==== STORED DATA
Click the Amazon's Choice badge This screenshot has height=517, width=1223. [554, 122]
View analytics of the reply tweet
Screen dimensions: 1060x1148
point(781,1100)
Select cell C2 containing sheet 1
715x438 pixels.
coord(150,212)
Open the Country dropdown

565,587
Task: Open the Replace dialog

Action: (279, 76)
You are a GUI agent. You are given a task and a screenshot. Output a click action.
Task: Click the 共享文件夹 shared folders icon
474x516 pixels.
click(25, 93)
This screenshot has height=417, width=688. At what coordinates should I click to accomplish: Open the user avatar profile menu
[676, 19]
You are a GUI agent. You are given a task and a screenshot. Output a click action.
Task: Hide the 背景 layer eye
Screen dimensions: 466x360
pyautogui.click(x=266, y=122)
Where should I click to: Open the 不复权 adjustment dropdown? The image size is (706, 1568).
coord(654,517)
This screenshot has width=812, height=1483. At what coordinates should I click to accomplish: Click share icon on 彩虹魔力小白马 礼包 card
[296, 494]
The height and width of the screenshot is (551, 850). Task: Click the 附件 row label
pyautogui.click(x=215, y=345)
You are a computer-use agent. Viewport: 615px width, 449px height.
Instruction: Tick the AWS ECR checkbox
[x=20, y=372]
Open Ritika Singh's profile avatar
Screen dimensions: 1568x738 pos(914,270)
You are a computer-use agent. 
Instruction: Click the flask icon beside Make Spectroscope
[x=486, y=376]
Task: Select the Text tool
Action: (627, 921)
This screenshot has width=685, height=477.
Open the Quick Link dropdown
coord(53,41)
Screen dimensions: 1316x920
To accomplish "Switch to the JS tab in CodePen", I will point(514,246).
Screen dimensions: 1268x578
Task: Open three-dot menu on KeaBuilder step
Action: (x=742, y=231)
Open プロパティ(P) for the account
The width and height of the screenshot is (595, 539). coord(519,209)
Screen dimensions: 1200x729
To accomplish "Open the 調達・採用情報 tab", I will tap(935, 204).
========
-- YOUR TASK --
From the first line to the last, retype the records exactly.

-- ANSWER TO THIS EXERCISE --
Click the Amazon's Choice badge This screenshot has height=517, width=1223. [554, 122]
View analytics of the reply tweet
Screen dimensions: 1060x1148
point(781,1100)
Select cell C2 containing sheet 1
715x438 pixels.
coord(150,212)
Open the Country dropdown

565,587
Task: Open the Replace dialog

Action: (279, 76)
You are a GUI agent. You are given a task and a screenshot. Output a click action.
Task: Click the 共享文件夹 shared folders icon
474x516 pixels.
click(25, 93)
This screenshot has height=417, width=688. At what coordinates should I click to accomplish: Open the user avatar profile menu
[676, 19]
You are a GUI agent. You are given a task and a screenshot. Output a click action.
Task: Hide the 背景 layer eye
Screen dimensions: 466x360
pyautogui.click(x=266, y=122)
Where should I click to: Open the 不复权 adjustment dropdown? The image size is (706, 1568).
coord(654,517)
This screenshot has width=812, height=1483. At what coordinates should I click to accomplish: Click share icon on 彩虹魔力小白马 礼包 card
[296, 494]
The height and width of the screenshot is (551, 850). Task: Click the 附件 row label
pyautogui.click(x=215, y=345)
You are a computer-use agent. Viewport: 615px width, 449px height.
Instruction: Tick the AWS ECR checkbox
[x=20, y=372]
Open Ritika Singh's profile avatar
Screen dimensions: 1568x738 pos(914,270)
You are a computer-use agent. 
Instruction: Click the flask icon beside Make Spectroscope
[x=486, y=376]
Task: Select the Text tool
Action: (627, 921)
This screenshot has width=685, height=477.
Open the Quick Link dropdown
coord(53,41)
Screen dimensions: 1316x920
To accomplish "Switch to the JS tab in CodePen", I will point(514,246).
Screen dimensions: 1268x578
Task: Open three-dot menu on KeaBuilder step
Action: (x=742, y=231)
Open プロパティ(P) for the account
The width and height of the screenshot is (595, 539). coord(519,209)
Screen dimensions: 1200x729
To accomplish "Open the 調達・採用情報 tab", I will tap(935, 204).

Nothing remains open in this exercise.